FBF, I am not sure whether to be flattered that you count on me to "tell it like it is" with the accuracy of a bullet between the eyes (lol), or that you already assume I wouldn't be nice (as in you must feel I haven't been in the past)? I truthfully have always worked to be “nice” while still telling the straightforward truth. Forgive me if I have failed in the past. So for what it is worth...here goes...
Are you stubborn??? Opinionated IS stubborn. Are you flexible if someone makes a case to shift your thoughts?????....NOT EASILY!!!!!!!!!!!!! Therefore YES, you are stubborn (again…just my opinion). You definitely have a resistance to hold to those opinions of yours and NOT shift…so YES…that makes you HIGHLY stubborn IMO. You vest yourself in not shifting.
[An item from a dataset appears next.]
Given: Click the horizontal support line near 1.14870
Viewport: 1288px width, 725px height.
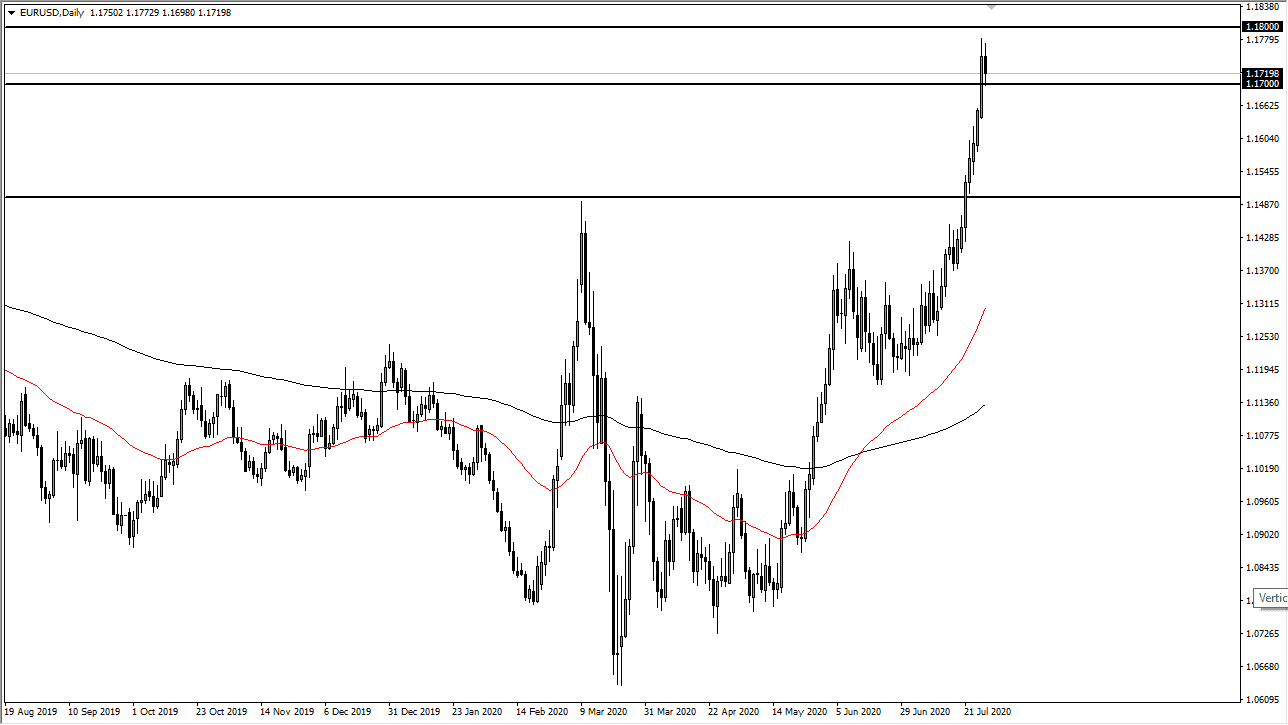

Now with that out of the way I have to point a few things out. You are acknowledging that you have suffered and dealt with depression before all this - off and on to varying degrees. You report that up until now, Dutchie's response to it did not feel supportive of you. How about
now? The Dutchie of today…do you NOW feel supported? I have to ask you this next question...WHY if there is medication to help you deal with the depression, that has lasted beyond 6 months, would you NOT accept help via medication to lift it to the point that it will allow you to take positive steps forward without having to carry the intense weight of the depression along with it? Seems foolish to me. It would be like Dutchie saying...Yah, I'm BP, but I am going it alone without the help of the meds. If she did this, nothing for you both would have changed except the knowledge that she was BP. She would not be making the progress she is now, nor be gaining control over it the way she is now, nor would she be able to have the strength and consistency to be sorting through all you two are to make your lives better. The meds are helping Dutchie to finally gain the control in her life to be the person she always wanted to be for herself AND you and the girls. Why would you not afford the same thing to yourself and your family? You tell me…is that stubborn?? Some could categorize that also as just plain foolish, prideful and selfish? It would be highly different to me if you had tried all kinds of meds in the past and nothing worked, so you had the experience that ‘white knuckling’ it was the better way to go for you (as some of the BP’s on this site have shared has been their experience). But it is not for you based on what you shared – you’ve never taken the meds when the depression hits and stays around for a while. There was an episode of Oprah a while back (I think I saw it last year while I was laying about
during my recovery and I was resting), that dealt with depression – she had celebrities coming forward and sharing their experiences and what had triggered it to begin with and what had helped. There was a male country singer who had come forward to share the elongated depression that hit as a result of his wife’s suicide. He and his wife were raising 6 kids together. Anyway, he talked about
how he resisted the medication and didn’t want to acknowledge the depression because up until this time, he had always had excellent coping skills and didn’t want the meds – didn’t know who he’d become with them…blah, blah…. But eventually it became too much and he took them after a year of suffering and it getting so bad that he was barely functioning. In the end, what he discovered was simply that it brought back his ability to cope at a more efficient level again.. That once the brain chemistry had been altered for an elongated period of time due to any number of reasons, all the medication did was bring it back to the correct flow levels. Depression lowers the amount of various brain chemicals that we need to stay balanced. When they are thrown off due to any number of reasons (emotional stress can be one of them), it can then require the meds to reset the levels again to get them too normal. This singer was on the medication program for about
1 to 1 ½ years and then the chemistry was reset and he didn’t need them anymore. He encouraged ANYONE who was experiencing this to try and not get caught up in the stigma of the dx, or the need for meds. He said it gave him his life back (coupled with therapy of course). Again…Dutchie is certainly doing all she can to help herself, maybe it is time for you to do the same???? It could help you both in the end…don’t you think?
Hope that wasn’t too painful to hear.